Our next example is a grammar that accepts matching pairs of parentheses (a language beyond the capabilities of DFAs). The sample should be unique in this case:
Right catalan = parse cfg "" [r|S = "[" S "]" S | "";|] sample catalan "S" "[[[]][][]][]"
Believe it or not
The moment of truth has arrived. We start with the following grammar:
Right coxEx = parse cfg "" [r| S = T; T = T "+" T | N; N = "1"; |]
Russ Cox alleges that parsing with derivatives takes exponential time to reject the following input:
prettyDemo coxEx "S" "1+1+1+1+1+1+1+1+1+1+1+1+1+1+1+1+1+1+1+1++1"
He also alleges it takes a long time to go far beyond the first few parse trees:
sample coxEx "S" "1+1+1+1+1+1+1+1+1+1+1+1+1+1+1+1+1+1+1+1+1"
Despite the questionable quality of our code (and our compiler), we still manage to reject the first input and print a random parse tree for the second.
Why Russ Cox Is Wrong
Consider the following grammar with start symbol A
:
A = ("0" | "1") B B = ("0" | "1") C C = ("0" | "1")
Even though there are only 3 rules, this grammar accepts \(2^3 = 8\) different strings.
More generally, we can construct similar grammars with \(N\) rules that accept \(2^N\) different strings.
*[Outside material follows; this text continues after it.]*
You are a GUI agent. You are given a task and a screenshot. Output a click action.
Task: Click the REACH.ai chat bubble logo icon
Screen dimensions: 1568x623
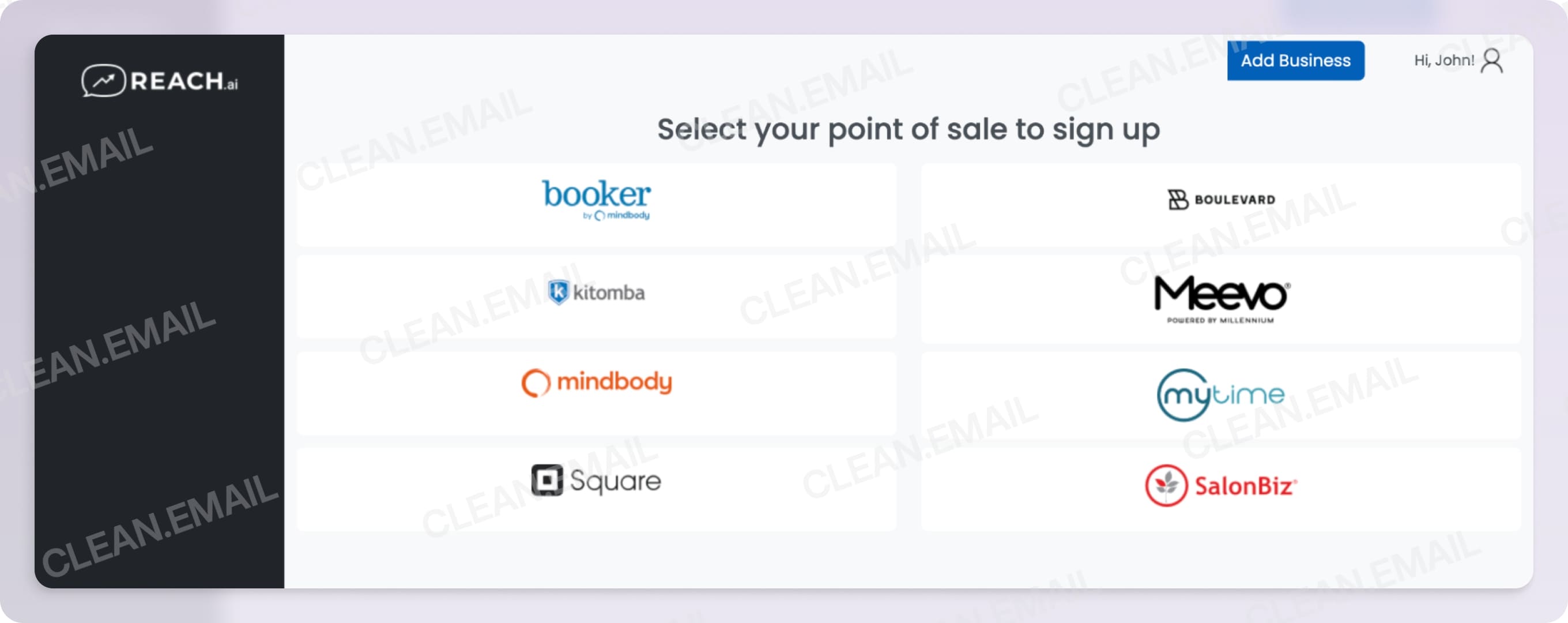tap(103, 80)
In other words, a data structure whose size is polynomial in \(N\) can represent a parse forest whose size is exponential in \(N\).
Parsing with derivatives exhibits this phenomenon, which appears frequently in computer science under many different names: sharing, hash consing, lazy evaluation, automatic differentiation, …
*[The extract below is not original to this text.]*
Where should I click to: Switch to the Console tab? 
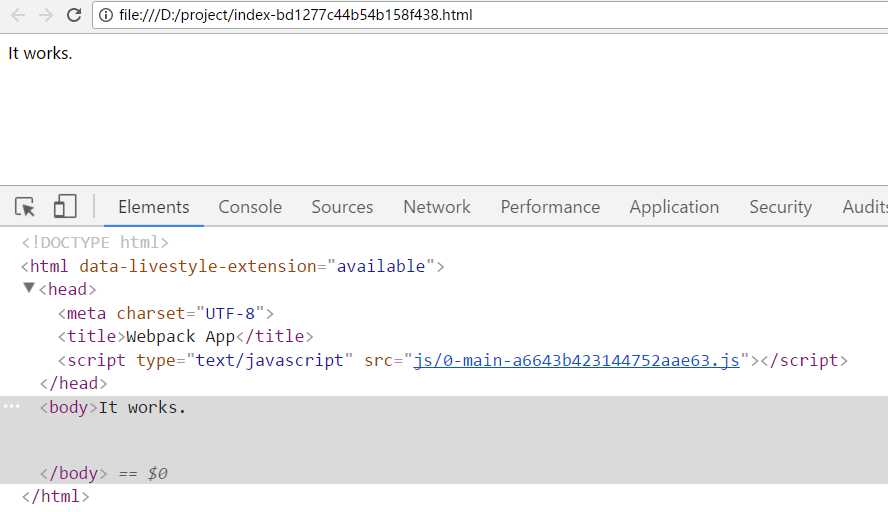(x=250, y=207)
We view the algorithm as adding rules to the grammar as we parse the input. The final parsing expression may represent a parse forest of exponential size, but the expression itself remains polynomial:
prettyDemo coxEx "S" "1+1+1+1+1"
If the input is rejected, our final symbol expands to Nul
, that is, it
accepts the empty language. For some reason, Cox falsely accuses the algorithm
of backtracking here.
Returning a parse result is also efficient. We simply commit to one of the alternatives whenever a choice is offered while traversing the final parsing expression. Again, no backtracking.
Cox also fusses about ambiguity. This indeed is an important issue in language design, so it is strange that Cox condemns derivatives on these grounds. Firstly, parsing with derivatives trivially detects ambiguity: are there "|" operators in the final parsing expression? Secondly, common resolution strategies are also trivial. Want ambiguous infix operators to be left-associative? Then pick the first alternative each time.
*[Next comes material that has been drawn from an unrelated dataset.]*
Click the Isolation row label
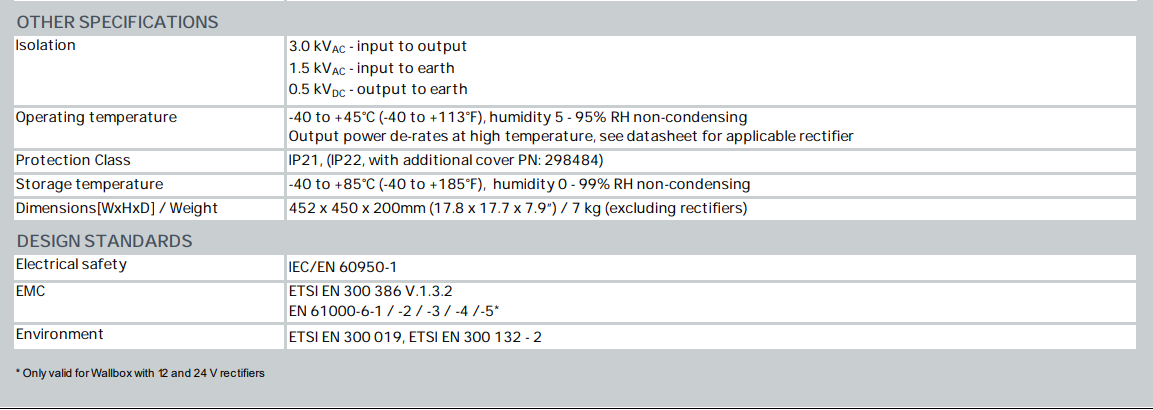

At a higher level, Cox could have avoided hallucinating by tinkering with code like we just did, instead of penning a post riddled with errors. Could it be that Cox shied away from implementing parsing with derivatives because he was unfamiliar with languages in which this algorithm is easy to express. If so, it’s concerning that Cox was in charge of designing a programming language for a while. Does this mean entire classes of algorithms are difficult for many computer scientists to implement, or even comprehend?
Why I Was Wrong
An earlier version of this webpage claimed that we could avoid finding the least fixpoint when determining nullability. This happened to be true for the example grammars on this page, but my statement was false in general. A grammar with sufficient mutual recursion would cause my orginal implementation to fail. Realizing this compelled me to roll up my sleeves and write a routine to find a least fixpoint.
Of course, I have no idea if there are any remaining bugs!